[Saved entries]
+===+
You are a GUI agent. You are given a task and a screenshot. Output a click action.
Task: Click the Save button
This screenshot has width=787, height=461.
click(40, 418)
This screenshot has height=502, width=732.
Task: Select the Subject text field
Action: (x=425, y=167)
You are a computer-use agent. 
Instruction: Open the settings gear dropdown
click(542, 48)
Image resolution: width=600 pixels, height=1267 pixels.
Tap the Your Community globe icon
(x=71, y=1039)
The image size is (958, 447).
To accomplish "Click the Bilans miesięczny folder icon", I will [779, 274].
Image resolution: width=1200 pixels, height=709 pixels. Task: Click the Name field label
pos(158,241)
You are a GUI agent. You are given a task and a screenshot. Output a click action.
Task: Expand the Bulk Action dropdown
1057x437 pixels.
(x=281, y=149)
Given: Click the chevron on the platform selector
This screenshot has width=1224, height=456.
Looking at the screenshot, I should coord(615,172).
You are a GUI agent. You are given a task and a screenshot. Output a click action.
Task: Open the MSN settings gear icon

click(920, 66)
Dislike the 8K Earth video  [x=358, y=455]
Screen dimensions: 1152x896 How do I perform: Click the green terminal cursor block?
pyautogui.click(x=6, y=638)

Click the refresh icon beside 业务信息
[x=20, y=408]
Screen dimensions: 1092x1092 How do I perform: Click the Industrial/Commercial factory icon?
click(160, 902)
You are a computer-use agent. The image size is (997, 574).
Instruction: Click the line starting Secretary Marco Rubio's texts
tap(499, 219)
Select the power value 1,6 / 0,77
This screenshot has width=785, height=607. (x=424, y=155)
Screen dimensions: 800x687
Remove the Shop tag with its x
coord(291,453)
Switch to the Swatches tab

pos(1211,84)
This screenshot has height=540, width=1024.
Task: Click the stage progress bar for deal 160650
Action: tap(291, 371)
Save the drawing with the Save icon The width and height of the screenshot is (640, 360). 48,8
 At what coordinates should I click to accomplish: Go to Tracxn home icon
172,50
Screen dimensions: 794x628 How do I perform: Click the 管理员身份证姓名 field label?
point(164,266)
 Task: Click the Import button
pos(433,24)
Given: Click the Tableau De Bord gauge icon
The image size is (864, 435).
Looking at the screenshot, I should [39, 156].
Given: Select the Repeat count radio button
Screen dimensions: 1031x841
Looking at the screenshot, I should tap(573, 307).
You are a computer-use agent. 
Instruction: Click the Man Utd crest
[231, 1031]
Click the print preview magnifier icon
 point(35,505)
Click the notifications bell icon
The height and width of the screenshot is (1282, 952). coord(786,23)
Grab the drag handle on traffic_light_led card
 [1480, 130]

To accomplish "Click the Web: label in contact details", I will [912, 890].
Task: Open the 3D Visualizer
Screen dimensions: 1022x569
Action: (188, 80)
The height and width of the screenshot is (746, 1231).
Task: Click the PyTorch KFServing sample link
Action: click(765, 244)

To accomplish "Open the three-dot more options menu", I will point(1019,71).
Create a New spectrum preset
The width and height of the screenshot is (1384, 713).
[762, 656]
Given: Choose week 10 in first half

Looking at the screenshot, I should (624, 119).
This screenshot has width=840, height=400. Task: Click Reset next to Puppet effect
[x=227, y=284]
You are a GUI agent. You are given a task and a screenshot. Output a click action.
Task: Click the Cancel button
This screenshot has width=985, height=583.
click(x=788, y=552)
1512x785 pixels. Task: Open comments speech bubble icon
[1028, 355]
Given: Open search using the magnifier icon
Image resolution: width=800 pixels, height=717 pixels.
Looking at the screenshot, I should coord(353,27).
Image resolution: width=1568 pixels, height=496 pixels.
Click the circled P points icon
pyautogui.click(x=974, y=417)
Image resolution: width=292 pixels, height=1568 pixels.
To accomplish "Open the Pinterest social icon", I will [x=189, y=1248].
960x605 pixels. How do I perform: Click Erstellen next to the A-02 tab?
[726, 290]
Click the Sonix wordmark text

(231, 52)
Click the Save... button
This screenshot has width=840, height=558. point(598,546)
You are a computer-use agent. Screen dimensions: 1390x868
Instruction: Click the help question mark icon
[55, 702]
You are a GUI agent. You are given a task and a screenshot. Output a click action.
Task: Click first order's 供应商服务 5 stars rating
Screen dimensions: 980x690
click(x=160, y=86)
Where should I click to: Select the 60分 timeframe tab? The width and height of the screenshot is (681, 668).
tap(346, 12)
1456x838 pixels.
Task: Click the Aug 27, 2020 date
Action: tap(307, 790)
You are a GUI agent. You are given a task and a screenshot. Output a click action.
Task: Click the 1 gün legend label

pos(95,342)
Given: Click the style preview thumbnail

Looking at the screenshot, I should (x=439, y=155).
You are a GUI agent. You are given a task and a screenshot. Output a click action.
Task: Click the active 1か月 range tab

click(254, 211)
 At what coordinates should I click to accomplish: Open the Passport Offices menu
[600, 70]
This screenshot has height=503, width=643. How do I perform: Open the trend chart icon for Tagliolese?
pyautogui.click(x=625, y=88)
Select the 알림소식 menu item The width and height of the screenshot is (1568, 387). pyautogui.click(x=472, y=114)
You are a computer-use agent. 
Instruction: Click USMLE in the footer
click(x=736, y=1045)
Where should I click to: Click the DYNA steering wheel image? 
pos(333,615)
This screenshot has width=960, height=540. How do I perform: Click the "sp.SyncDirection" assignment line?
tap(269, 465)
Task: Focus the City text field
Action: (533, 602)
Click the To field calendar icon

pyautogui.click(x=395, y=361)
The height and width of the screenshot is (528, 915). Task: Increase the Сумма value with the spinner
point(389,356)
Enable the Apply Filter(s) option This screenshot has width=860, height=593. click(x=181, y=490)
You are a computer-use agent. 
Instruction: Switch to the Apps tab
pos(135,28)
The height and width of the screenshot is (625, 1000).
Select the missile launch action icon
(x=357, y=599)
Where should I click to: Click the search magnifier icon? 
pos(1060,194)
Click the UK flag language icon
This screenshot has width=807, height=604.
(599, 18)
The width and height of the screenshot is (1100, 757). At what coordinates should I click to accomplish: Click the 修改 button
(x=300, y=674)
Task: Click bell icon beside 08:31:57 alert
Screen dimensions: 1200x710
+===+
[What the exercise asks]
Could you repeat exactly the lines above from the line with "Screen dimensions: 794x628" up to and including the line with "Given: Select the Repeat count radio button", and only those?

[Exercise answer]
Screen dimensions: 794x628 How do I perform: Click the 管理员身份证姓名 field label?
point(164,266)
 Task: Click the Import button
pos(433,24)
Given: Click the Tableau De Bord gauge icon
The image size is (864, 435).
Looking at the screenshot, I should [39, 156].
Given: Select the Repeat count radio button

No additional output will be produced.